Stated problem 1:
For the blog post about writing a war story, state whether each of the following statements agrees with it. Answer yes or no for each, and quote the deciding words exactly. (a) Peter retched on four of the twelve training flights. (b) Major Howard became sick on only some of the flights in the Waco. (c) The writer has fired a gun.
Stated problem 2:
In the blog post about writing a war story, switch "Waco" to "glider" and reproduce the passage starting with "Help I've fallen" and going on through "in the Waco.".
Stated problem 3:
Continue the blog post about writing a war story, picking up after its final sentence.

Page excerpt:
* BEGIN *
Help I've fallen and I can't get out!

Thank to those who weighed in on AW 13 and 14 and Happy New Year.  I've now thrown myself into in the Big Bang (oh god, what have I done?  A War story.  WAR, I tell you.  From she who has never fired a gun and flinches from first person shooting games).  Work proceeds.  I'm currently writing about Peter not vomiting.

    Not thirty minutes into the training flight and the deck of the Waco they were trapped in was awash in the vomit of hardened men.  He was, quietly, proud that he’d retched on only four of the twelve training flights.  That was eight better than his CO.  Major Howard had gotten sick every time they went aloft in the Waco.

    For his fortitude, Peter won win twenty schillings and 9 cigarettes in the Company-wide betting pool.
* END *
Data entries:
* BEGIN *
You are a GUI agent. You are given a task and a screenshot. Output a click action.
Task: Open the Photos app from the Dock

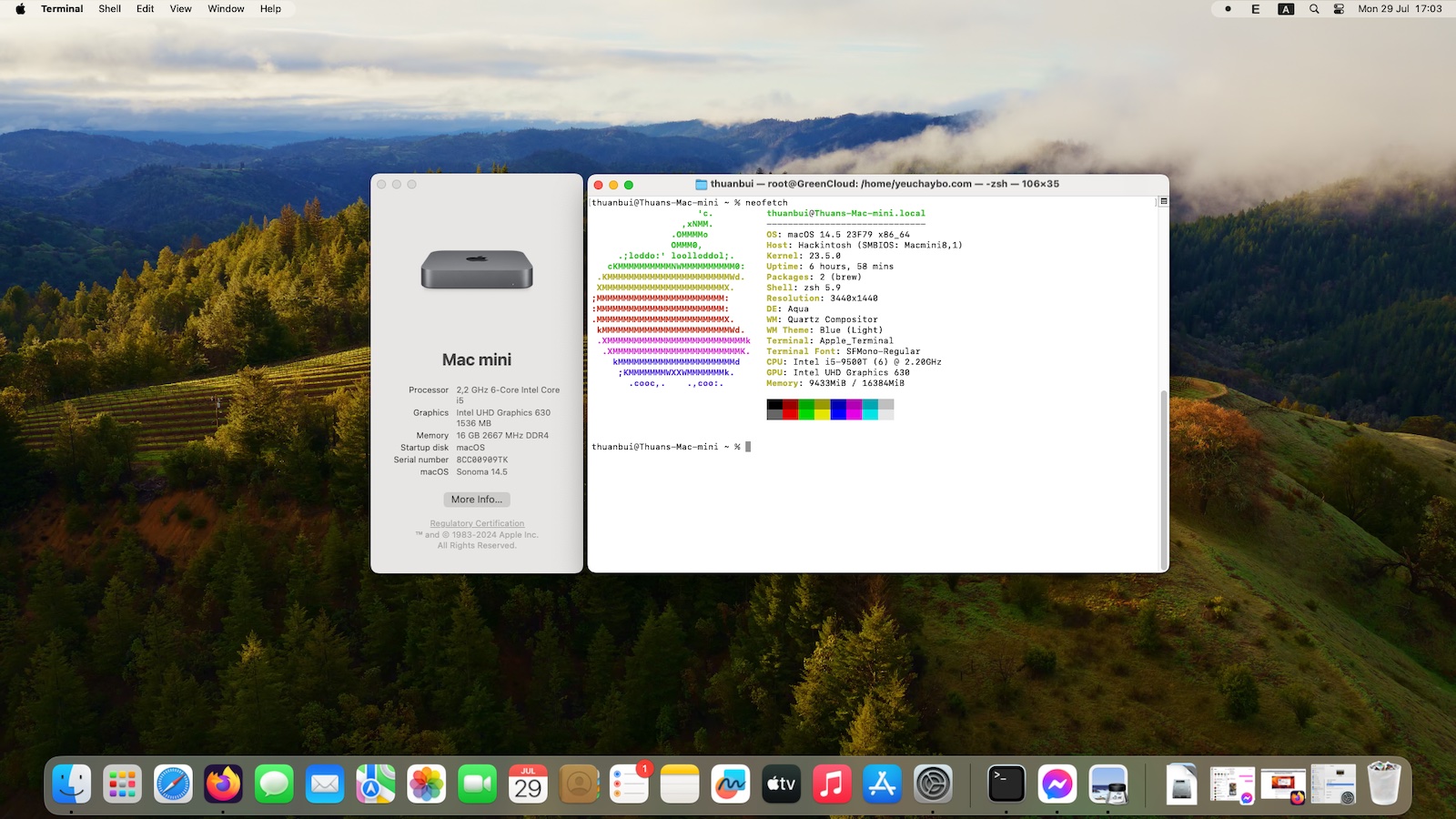click(428, 783)
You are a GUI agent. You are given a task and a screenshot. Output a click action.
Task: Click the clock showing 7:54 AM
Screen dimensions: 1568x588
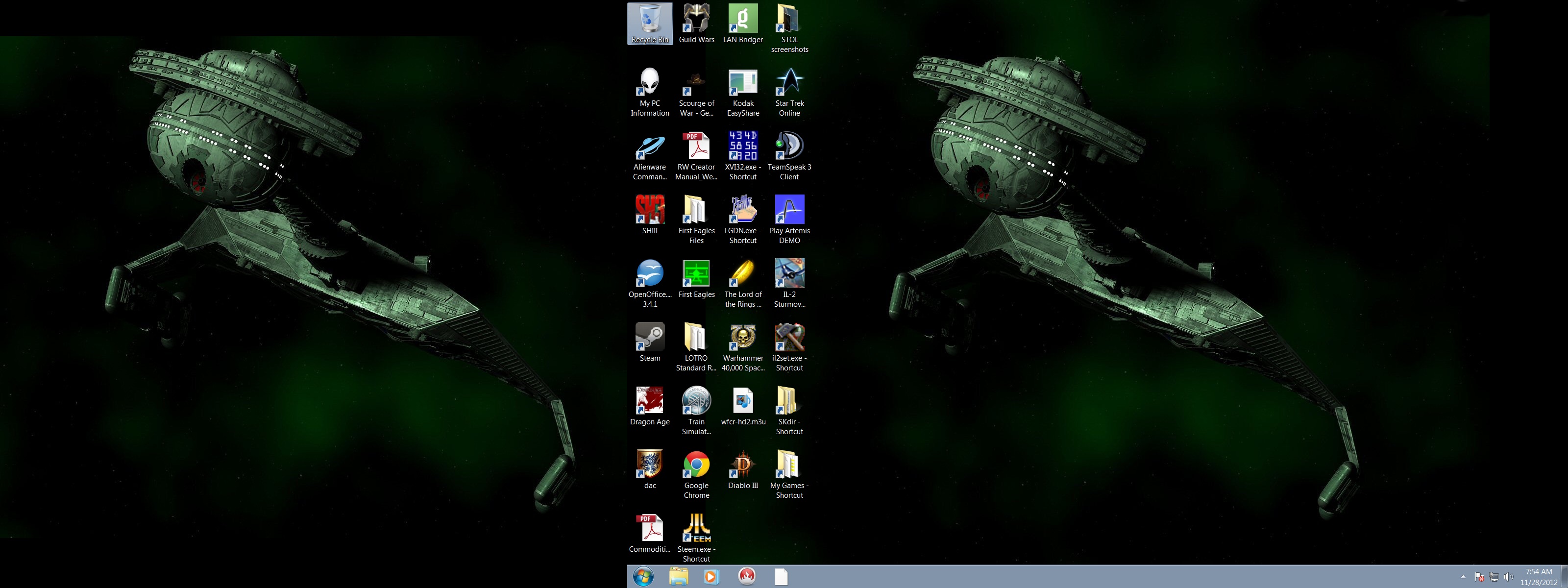[1538, 576]
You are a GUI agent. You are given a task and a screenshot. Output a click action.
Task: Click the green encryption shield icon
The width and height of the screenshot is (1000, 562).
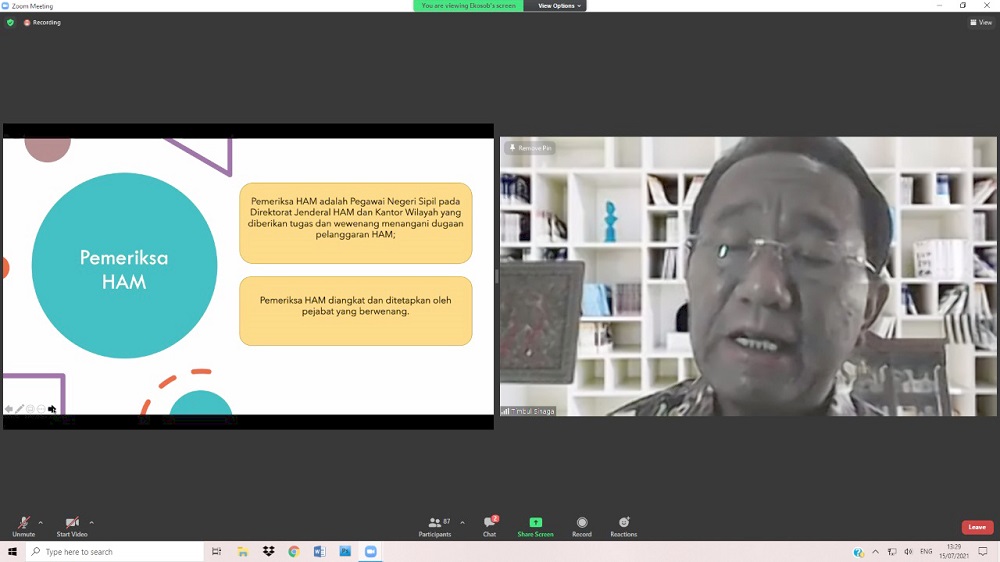click(10, 22)
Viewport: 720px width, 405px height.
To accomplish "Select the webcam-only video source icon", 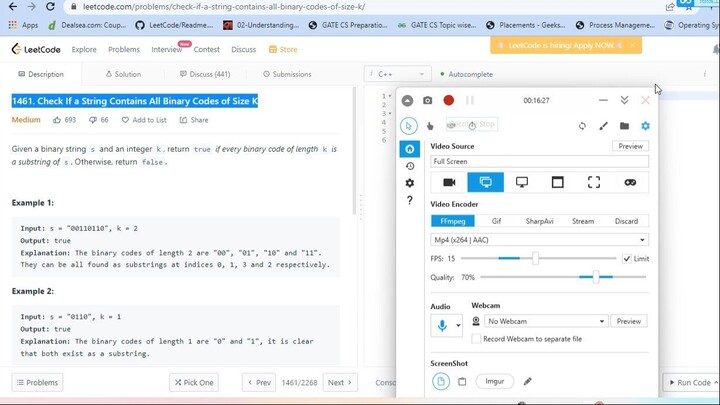I will pyautogui.click(x=449, y=182).
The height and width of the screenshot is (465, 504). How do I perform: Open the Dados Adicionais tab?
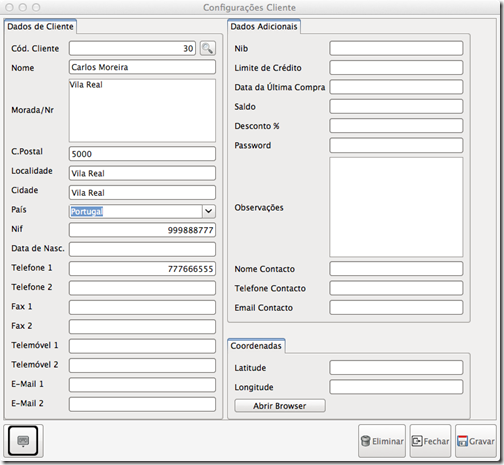(x=264, y=26)
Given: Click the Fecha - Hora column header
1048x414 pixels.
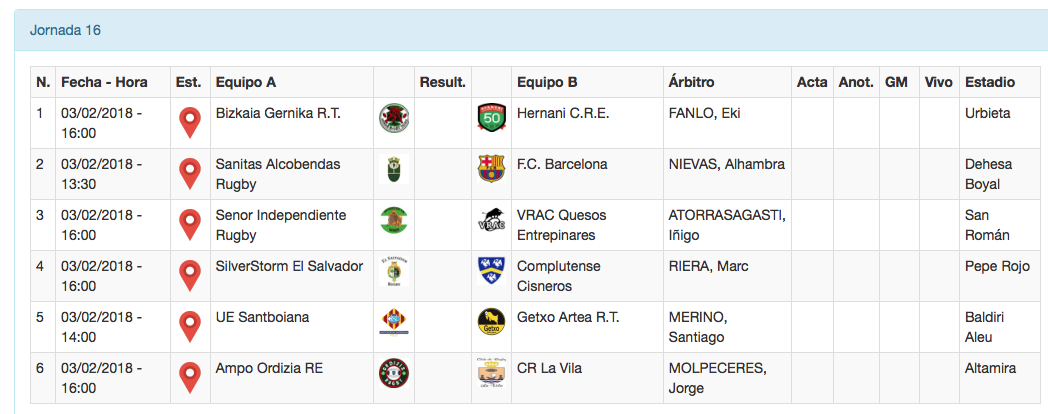Looking at the screenshot, I should click(105, 82).
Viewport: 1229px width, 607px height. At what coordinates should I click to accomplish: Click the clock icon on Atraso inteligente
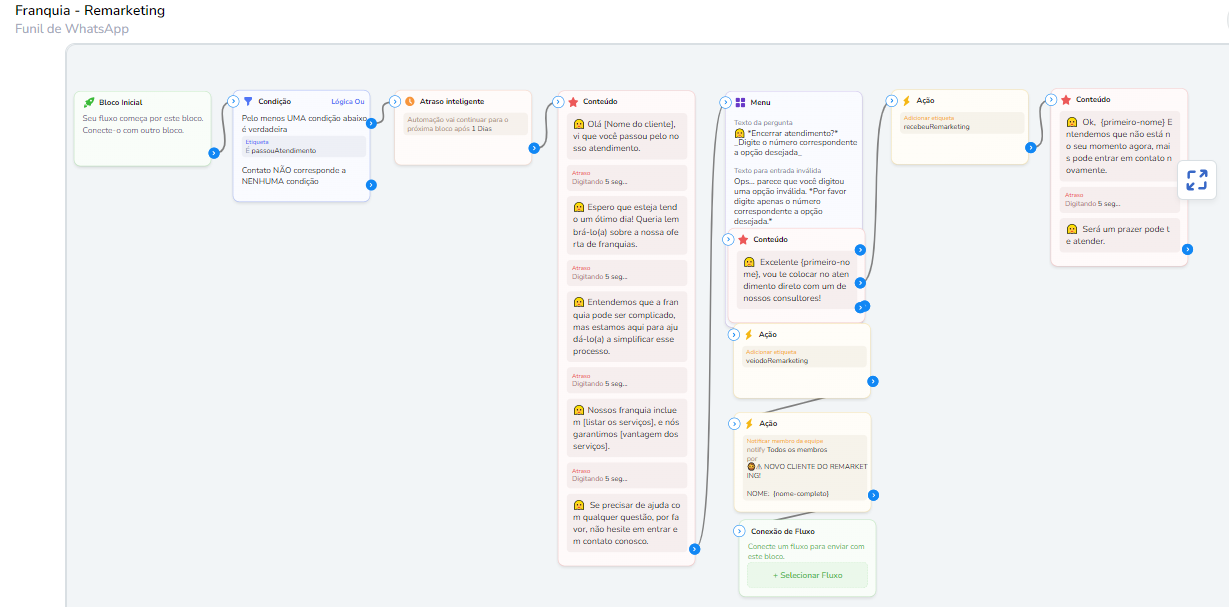click(x=410, y=101)
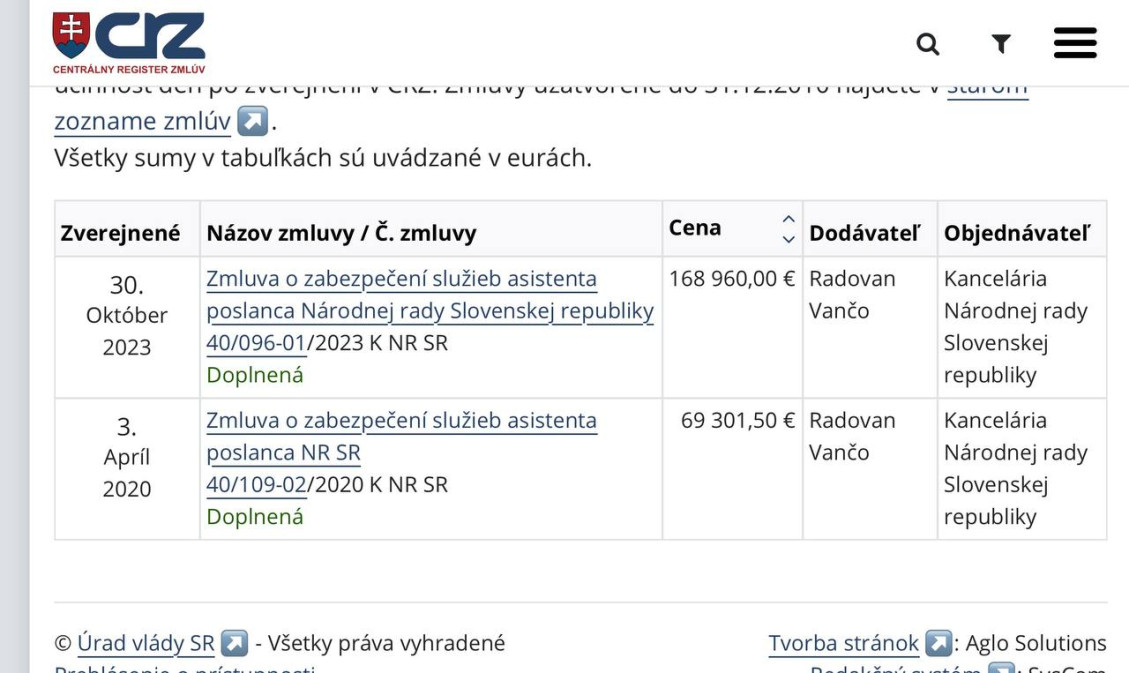
Task: Open the search magnifier icon
Action: [928, 44]
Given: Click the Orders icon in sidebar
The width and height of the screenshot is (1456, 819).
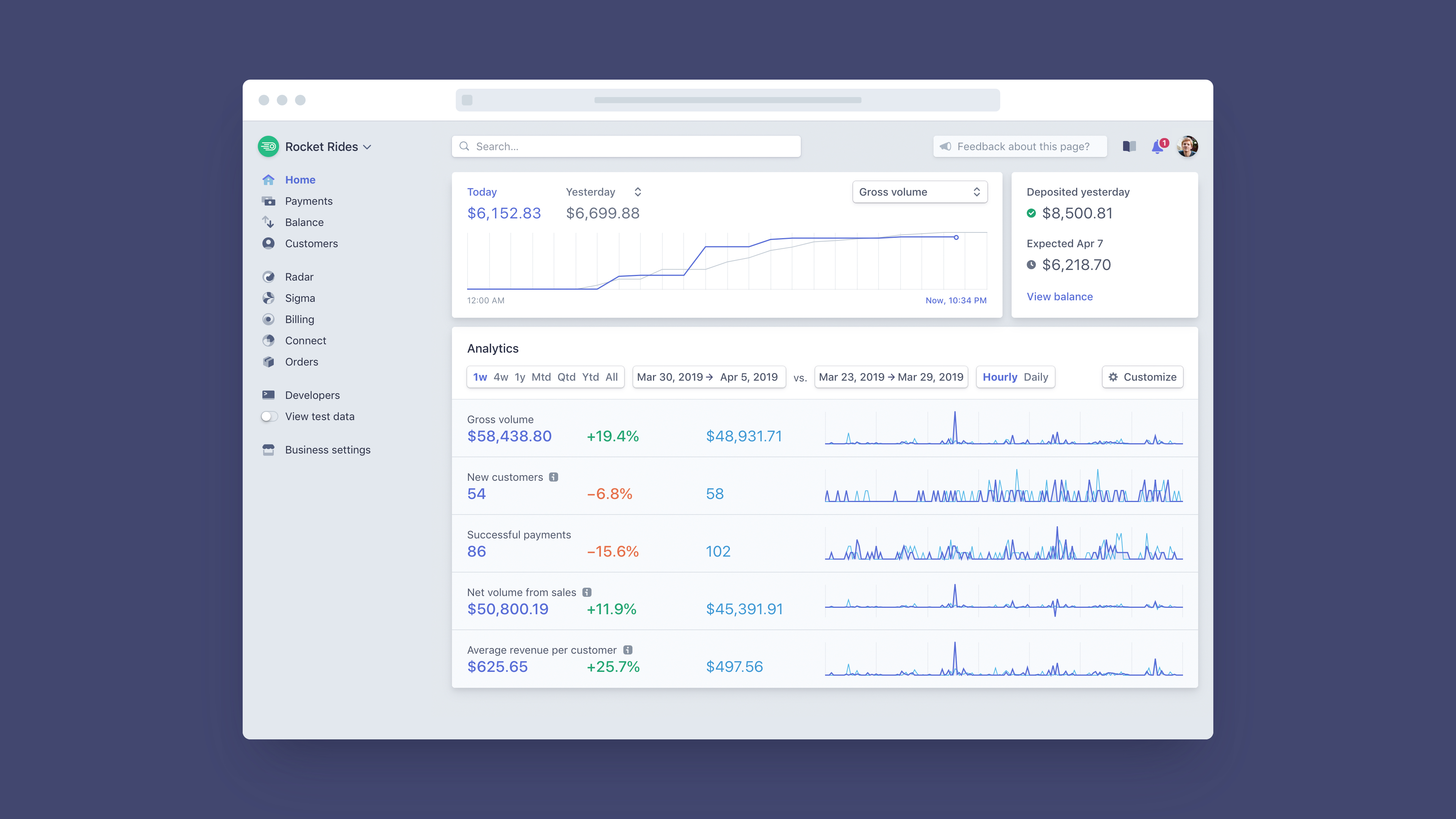Looking at the screenshot, I should coord(268,361).
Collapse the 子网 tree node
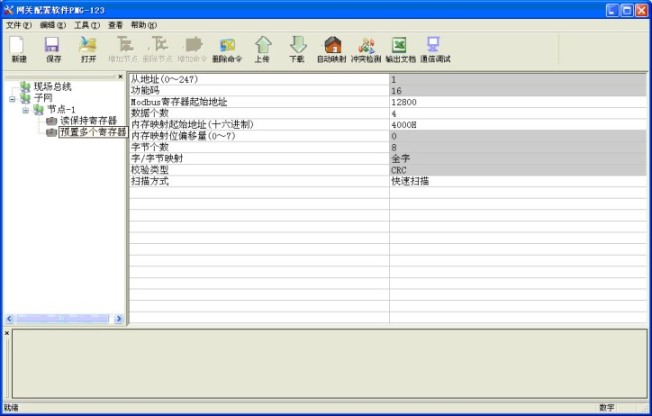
* END *
Answer 1:
(a) Yes: "he’d retched on only four of the twelve training flights"
(b) No: "Major Howard had gotten sick every time they went aloft in the Waco"
(c) No: "From she who has never fired a gun"

Answer 2:
Help I've fallen and I can't get out!

Thank to those who weighed in on AW 13 and 14 and Happy New Year.  I've now thrown myself into in the Big Bang (oh god, what have I done?  A War story.  WAR, I tell you.  From she who has never fired a gun and flinches from first person shooting games).  Work proceeds.  I'm currently writing about Peter not vomiting.

    Not thirty minutes into the training flight and the deck of the glider they were trapped in was awash in the vomit of hardened men.  He was, quietly, proud that he’d retched on only four of the twelve training flights.  That was eight better than his CO.  Major Howard had gotten sick every time they went aloft in the glider.

Answer 3:
But this lead me to the realization that it was all exposition and so I should write, you know, real time vomiting and why Peter was pretty much inured to the smell of it being accustomed as he was to the stench of giants, wet sheep, and stewing offal meats.  Which meant he had something to fix his gaze on which meant I needed to know what was inside a Waco CG-4 glider.  (Yes, I will explain why everyone is sick in the first place).  15 minutes of google-fu later and I hit the jackpot.
138 years of Popular Science available on line.  For free.  This is from the February 1944 issue.  On page 94 is the article about the gliders. Also on page 104, Daily Workouts Guard Your Health is the 1944 version of softcore porn in a science magazine.  What is cool is that these are the actual scanned magazines so you get the ads and diagrams and it's a wonderful slice of history.  And science!  [edit -- RAWRR it won't let me link to the pages directly so you'll have to go to the table of contents and link to pages 94 and 104 or scroll through it or search "glider" and "workout."]

An hour later, I've been skimming science articles about Darwin from 1894 and a long discussion about kangaroo like dinosaurs  from the 1920s and the history of how mental illness was assumed to be the result of demonic possession.  It's time to shut the browser. 

autumnia: Central Park (Default)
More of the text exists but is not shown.